AAAR 35th Annual Conference October 17 - October 21, 2016 Oregon Convention Center Portland, Oregon, USA
Abstract View
Application of Combined Particle Charging Mechanism to Computational Fluid Dynamics
RAVI SANKAR VADDI, Igor Novosselov, University of Washington
Abstract Number: 648 Working Group: Aerosol Physics
Abstract Exposure to complex environmental agents such as ultrafine particulate matter derived from combustion sources or engineered nanomaterials can trigger or exacerbate diseases, including asthma and cardiovascular disease. Compact electrostatic collectors can be used to collect ultrafine particles based on mobility to assess environmental exposure. Devices with diffusion charging are most widely used in the air quality monitoring systems and are usually large and difficult to use. The simpler way is, corona discharging which combines both field and diffusion charging and it is easy to implement in a low-cost compact device.

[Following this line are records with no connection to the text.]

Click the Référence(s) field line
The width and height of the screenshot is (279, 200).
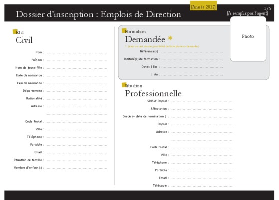click(193, 52)
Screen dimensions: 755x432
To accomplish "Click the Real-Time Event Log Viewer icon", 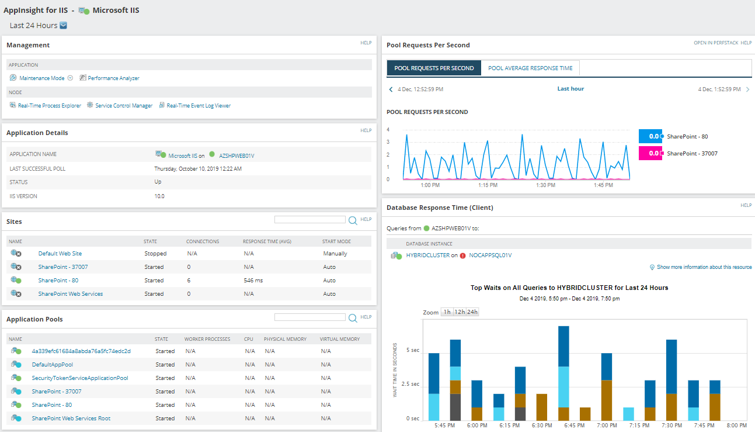I will coord(162,105).
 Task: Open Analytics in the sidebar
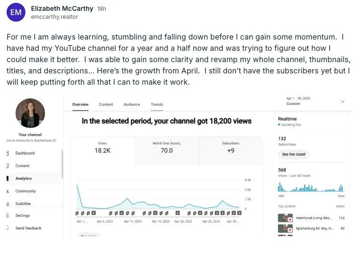(24, 178)
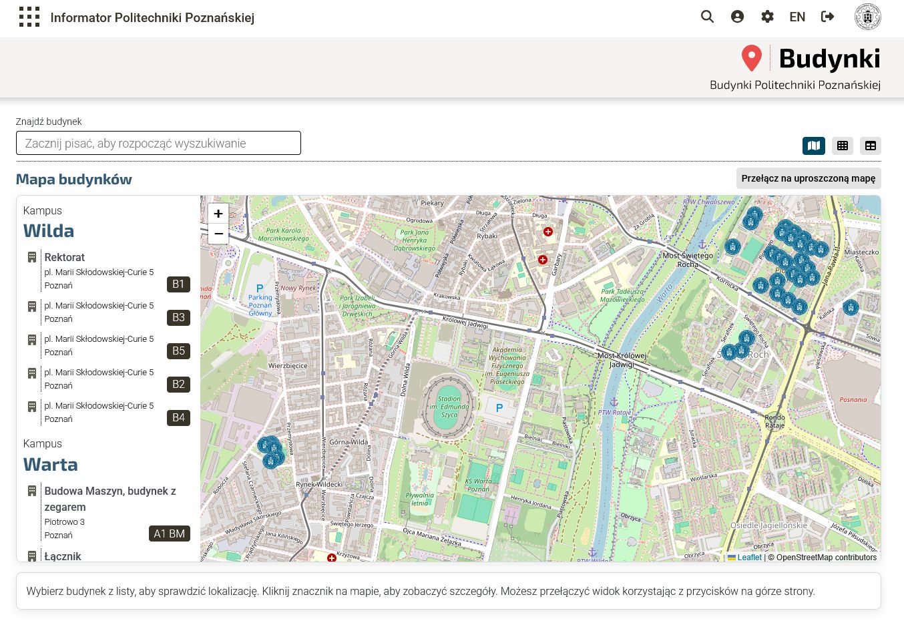Image resolution: width=904 pixels, height=635 pixels.
Task: Focus the Znajdź budynek search field
Action: [158, 143]
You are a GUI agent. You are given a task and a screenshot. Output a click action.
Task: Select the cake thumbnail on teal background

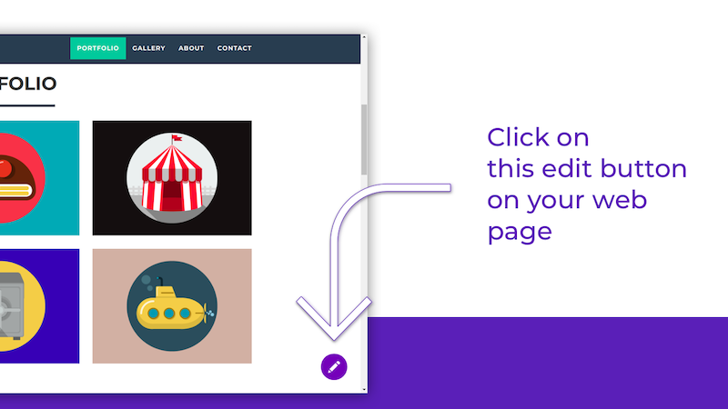click(x=39, y=178)
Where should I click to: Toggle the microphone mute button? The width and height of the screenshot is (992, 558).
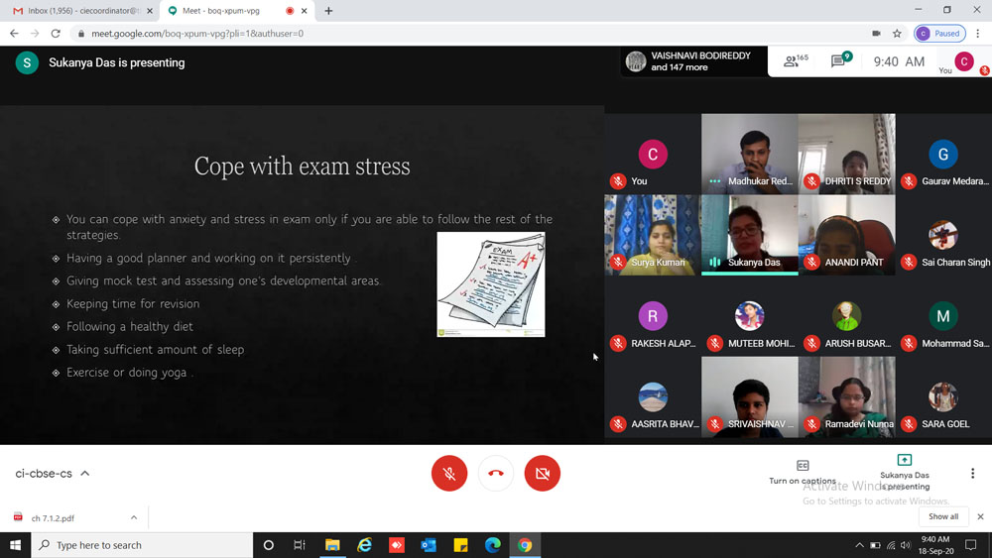[449, 474]
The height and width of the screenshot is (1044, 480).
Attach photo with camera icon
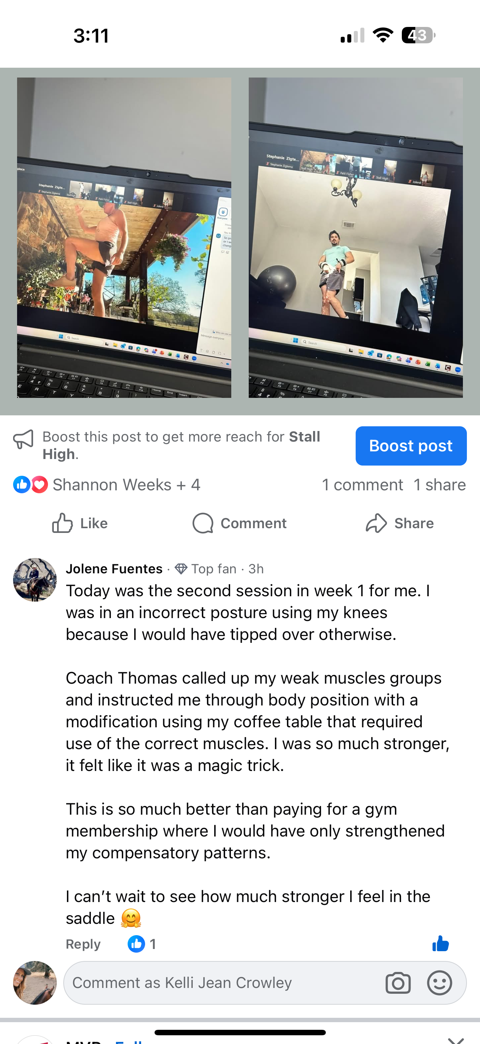click(398, 983)
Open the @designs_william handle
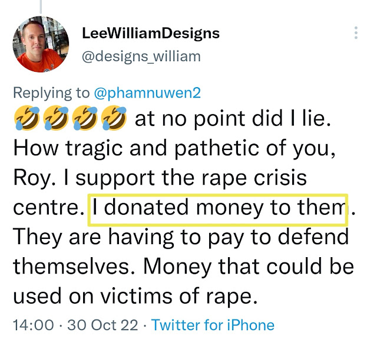377x346 pixels. point(141,56)

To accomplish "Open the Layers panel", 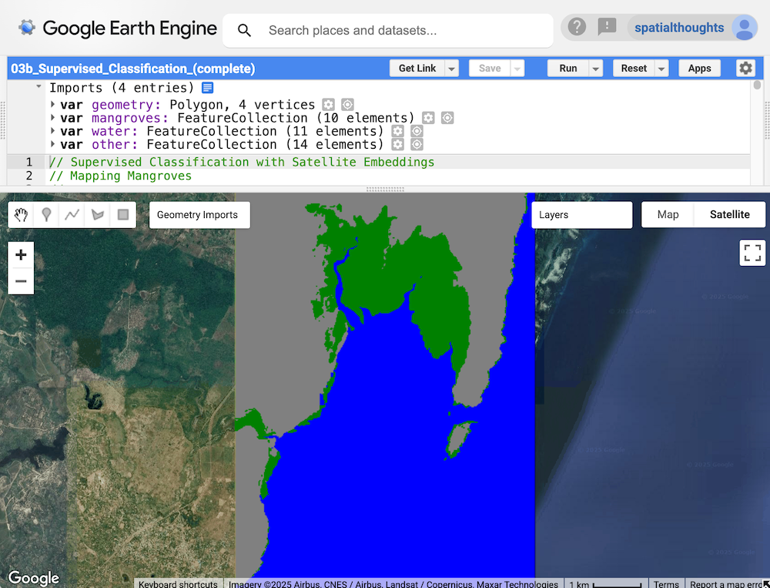I will coord(581,215).
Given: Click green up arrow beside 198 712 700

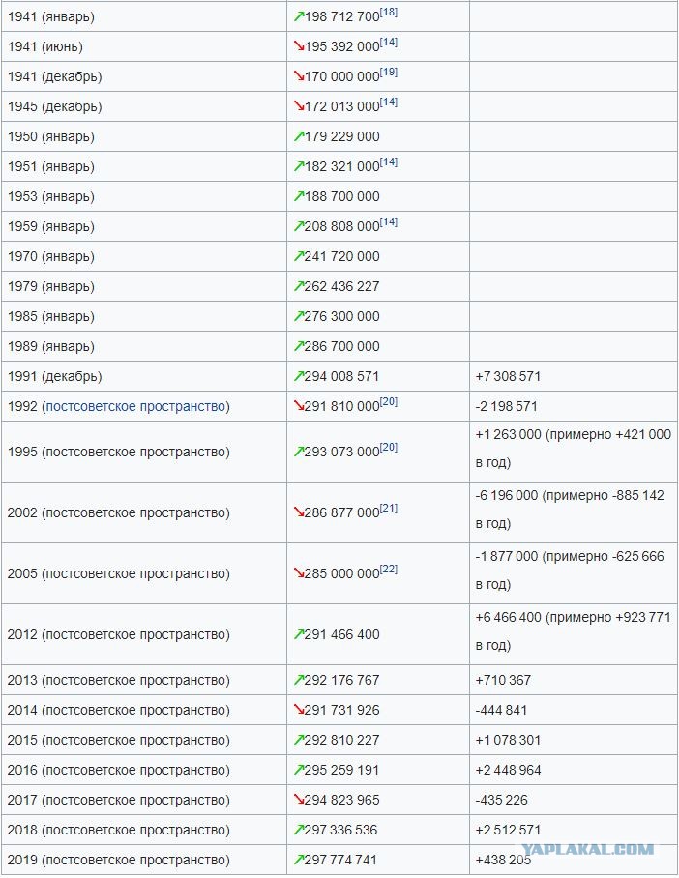Looking at the screenshot, I should [x=299, y=16].
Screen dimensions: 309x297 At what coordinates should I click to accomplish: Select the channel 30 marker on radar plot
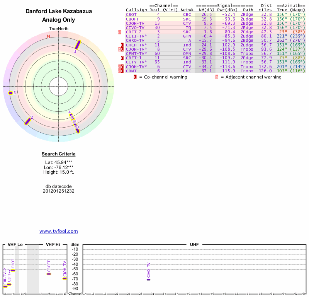coord(78,131)
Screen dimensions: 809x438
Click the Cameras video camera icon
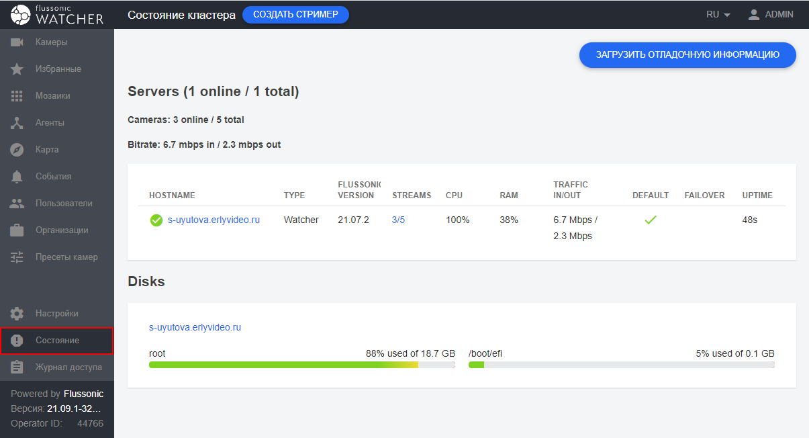point(17,42)
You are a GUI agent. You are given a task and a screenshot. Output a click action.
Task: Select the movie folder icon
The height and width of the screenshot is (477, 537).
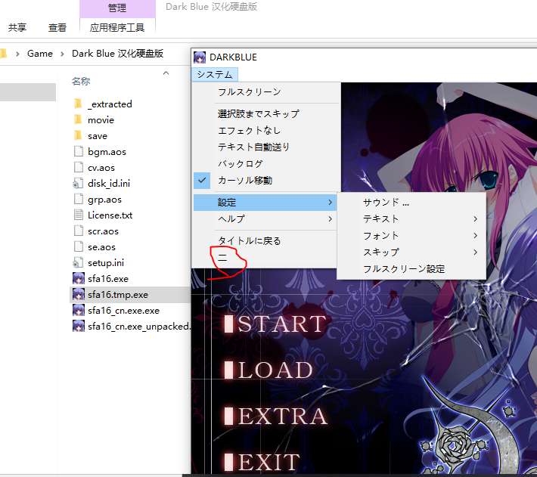(78, 119)
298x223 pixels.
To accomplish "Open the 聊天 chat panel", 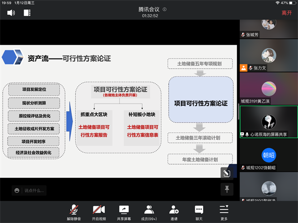I will click(199, 212).
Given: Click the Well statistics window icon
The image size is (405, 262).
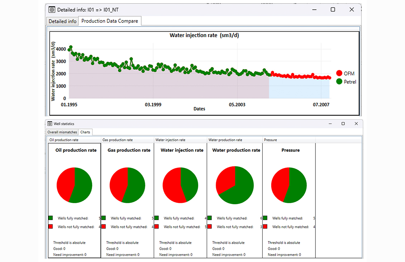Looking at the screenshot, I should tap(50, 124).
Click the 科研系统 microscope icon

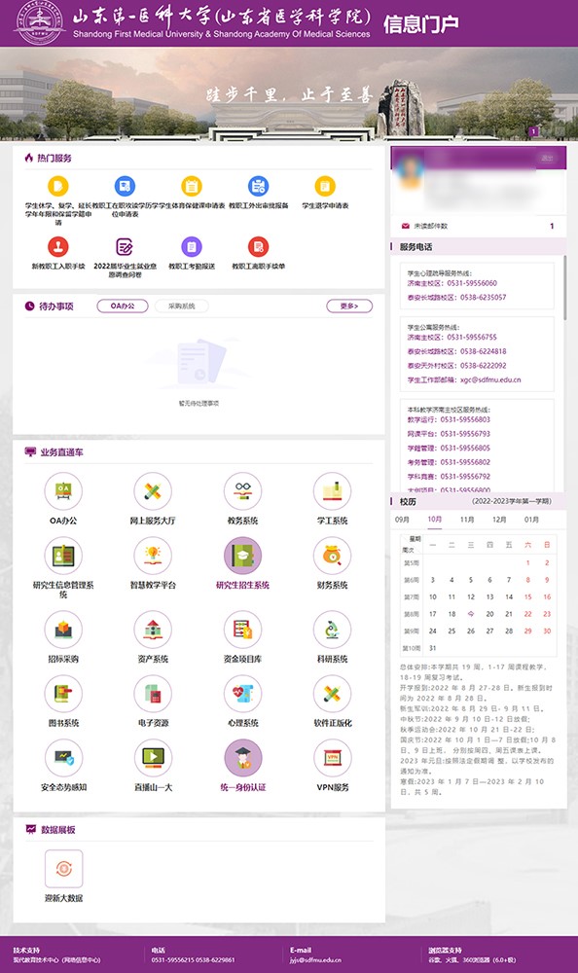click(x=332, y=630)
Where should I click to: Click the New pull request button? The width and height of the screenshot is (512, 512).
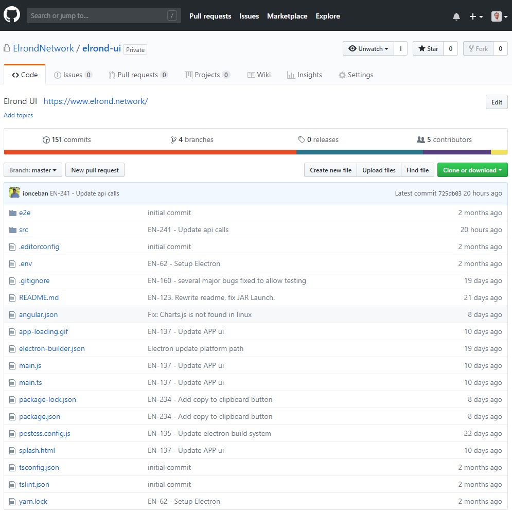(95, 170)
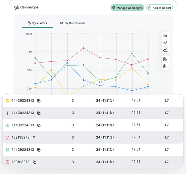
Task: Click the red line's peak data point
Action: coord(83,48)
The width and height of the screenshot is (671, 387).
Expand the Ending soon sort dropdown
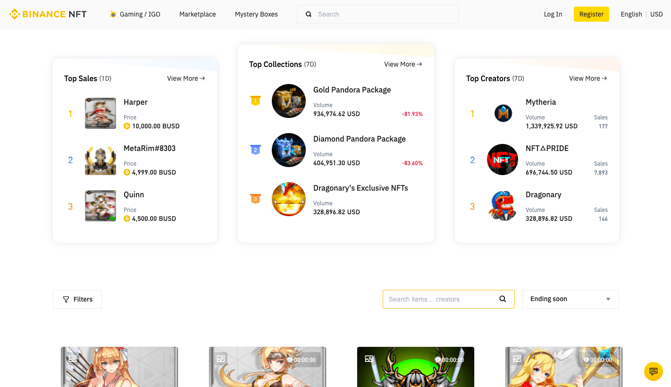(x=570, y=299)
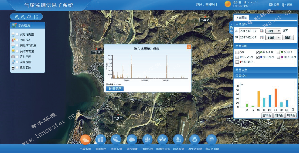Click the start date input field
This screenshot has height=153, width=299.
tap(249, 31)
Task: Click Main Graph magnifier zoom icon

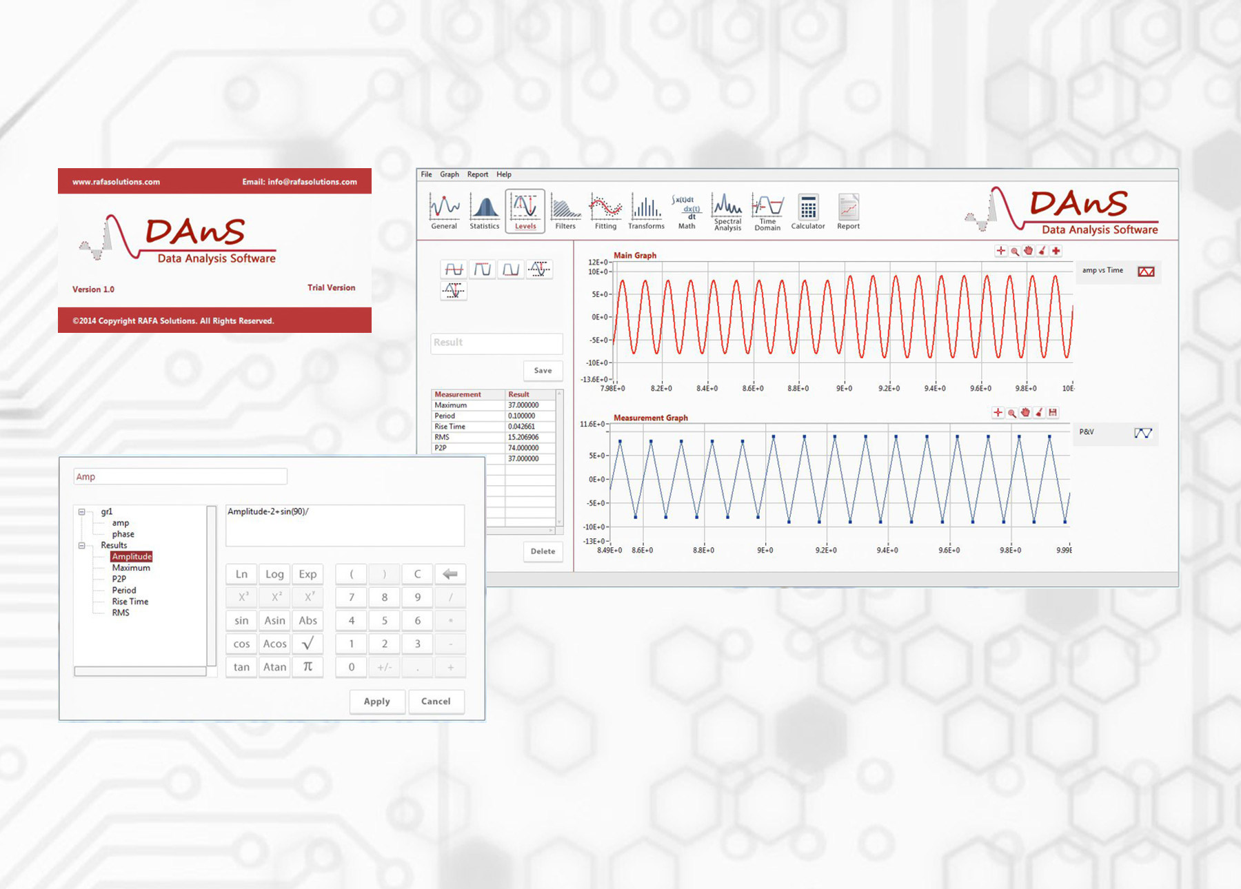Action: tap(1015, 252)
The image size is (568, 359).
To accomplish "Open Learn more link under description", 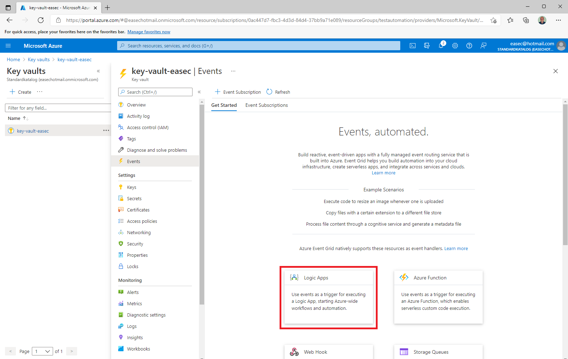I will (383, 173).
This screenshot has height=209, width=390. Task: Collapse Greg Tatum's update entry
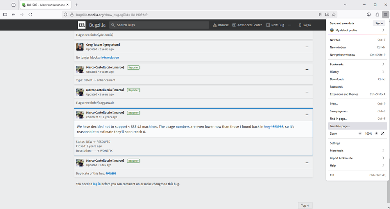[307, 47]
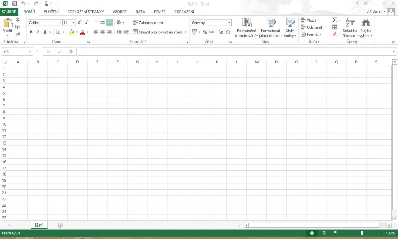Screen dimensions: 398x239
Task: Select the Format Painter brush icon
Action: [x=18, y=34]
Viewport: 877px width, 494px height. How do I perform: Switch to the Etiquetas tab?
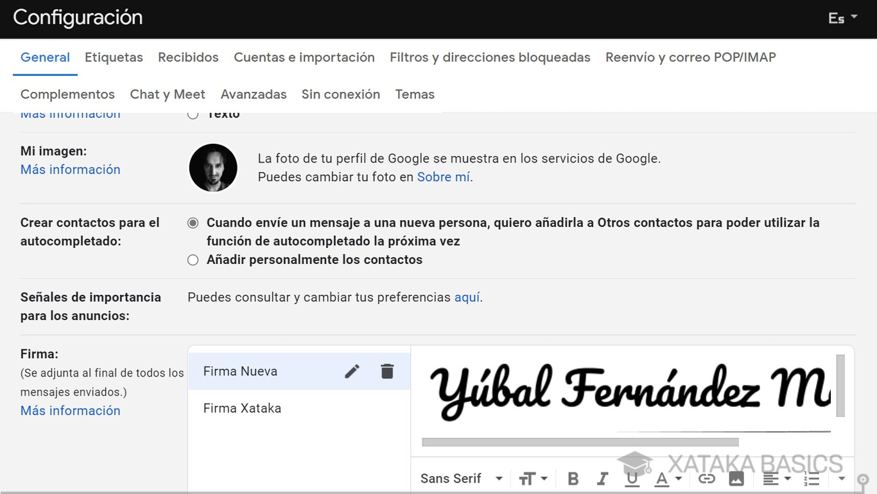114,57
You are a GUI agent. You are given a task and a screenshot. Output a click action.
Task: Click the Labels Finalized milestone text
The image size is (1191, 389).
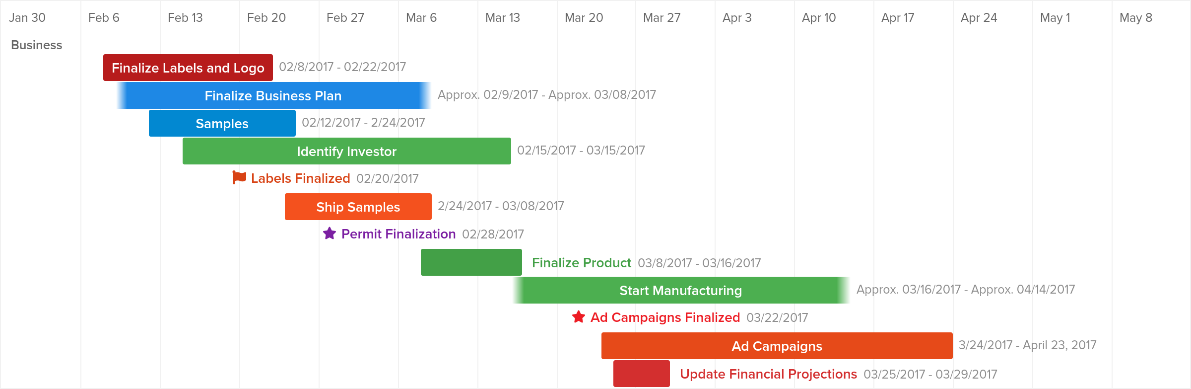pyautogui.click(x=301, y=178)
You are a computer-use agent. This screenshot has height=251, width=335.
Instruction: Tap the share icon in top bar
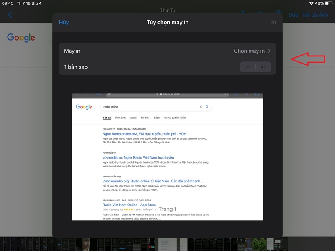243,13
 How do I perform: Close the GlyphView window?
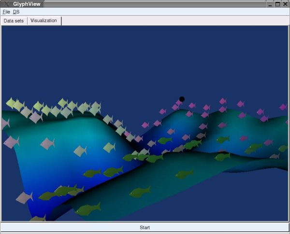pos(285,4)
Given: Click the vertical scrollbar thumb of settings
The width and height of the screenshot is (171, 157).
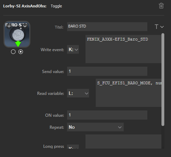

This work primarily focuses on developing a numerical model for particle charging using combined diffusion and field charging and particle transport in the electrical field. The numerical model is carried out by coupling the interactions between fluid mechanics, electrostatics, particle charging and particle transport. Unsteady, 2-D axisymmetric computational fluid dynamics modelling was used to develop the particle charging and particle transport model. The combined field-diffusion particle charging model is dependent on the ion concentration through which a particle passes by and the particle exposure time to ions. The results from the model are compared with the experimental results of needle to ring ionizer and wire-and-tube collector. The effect of flow rate and electric field on the particle charging is evaluated and compared with experiments.